►

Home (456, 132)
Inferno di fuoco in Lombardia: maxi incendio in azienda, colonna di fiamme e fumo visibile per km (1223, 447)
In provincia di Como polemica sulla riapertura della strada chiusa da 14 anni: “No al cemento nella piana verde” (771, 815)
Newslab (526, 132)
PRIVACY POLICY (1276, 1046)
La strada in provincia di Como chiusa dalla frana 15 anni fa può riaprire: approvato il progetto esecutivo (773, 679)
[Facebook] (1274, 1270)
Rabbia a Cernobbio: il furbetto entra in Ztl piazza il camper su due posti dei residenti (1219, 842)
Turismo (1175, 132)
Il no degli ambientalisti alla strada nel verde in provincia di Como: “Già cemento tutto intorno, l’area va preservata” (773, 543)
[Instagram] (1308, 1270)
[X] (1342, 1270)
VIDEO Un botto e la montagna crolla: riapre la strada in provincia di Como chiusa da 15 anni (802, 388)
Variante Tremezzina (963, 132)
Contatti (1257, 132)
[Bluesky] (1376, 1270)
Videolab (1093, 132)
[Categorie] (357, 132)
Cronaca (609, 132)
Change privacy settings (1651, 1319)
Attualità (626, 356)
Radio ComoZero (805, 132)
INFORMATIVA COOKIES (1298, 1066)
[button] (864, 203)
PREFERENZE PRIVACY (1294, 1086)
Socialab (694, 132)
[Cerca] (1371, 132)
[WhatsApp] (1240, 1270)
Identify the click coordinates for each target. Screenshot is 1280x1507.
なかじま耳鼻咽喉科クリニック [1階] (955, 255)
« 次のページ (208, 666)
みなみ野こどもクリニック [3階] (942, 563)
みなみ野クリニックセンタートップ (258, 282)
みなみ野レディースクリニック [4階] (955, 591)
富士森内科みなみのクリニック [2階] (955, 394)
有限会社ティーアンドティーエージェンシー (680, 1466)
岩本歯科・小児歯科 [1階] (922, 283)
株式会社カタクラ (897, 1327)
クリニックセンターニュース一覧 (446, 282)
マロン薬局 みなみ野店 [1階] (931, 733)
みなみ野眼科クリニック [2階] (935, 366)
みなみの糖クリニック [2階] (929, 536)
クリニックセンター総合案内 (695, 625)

◄

About this task
Only the lines from the one with "[Cerca] (1371, 132)" to the end of the entries above belong in your answer. Retype them exactly.

Result below
[Cerca] (1371, 132)
[WhatsApp] (1240, 1270)
Identify the click coordinates for each target. Screenshot is 1280x1507.
なかじま耳鼻咽喉科クリニック [1階] (955, 255)
« 次のページ (208, 666)
みなみ野こどもクリニック [3階] (942, 563)
みなみ野クリニックセンタートップ (258, 282)
みなみ野レディースクリニック [4階] (955, 591)
富士森内科みなみのクリニック [2階] (955, 394)
有限会社ティーアンドティーエージェンシー (680, 1466)
岩本歯科・小児歯科 [1階] (922, 283)
株式会社カタクラ (897, 1327)
クリニックセンターニュース一覧 (446, 282)
マロン薬局 みなみ野店 [1階] (931, 733)
みなみ野眼科クリニック [2階] (935, 366)
みなみの糖クリニック [2階] (929, 536)
クリニックセンター総合案内 (695, 625)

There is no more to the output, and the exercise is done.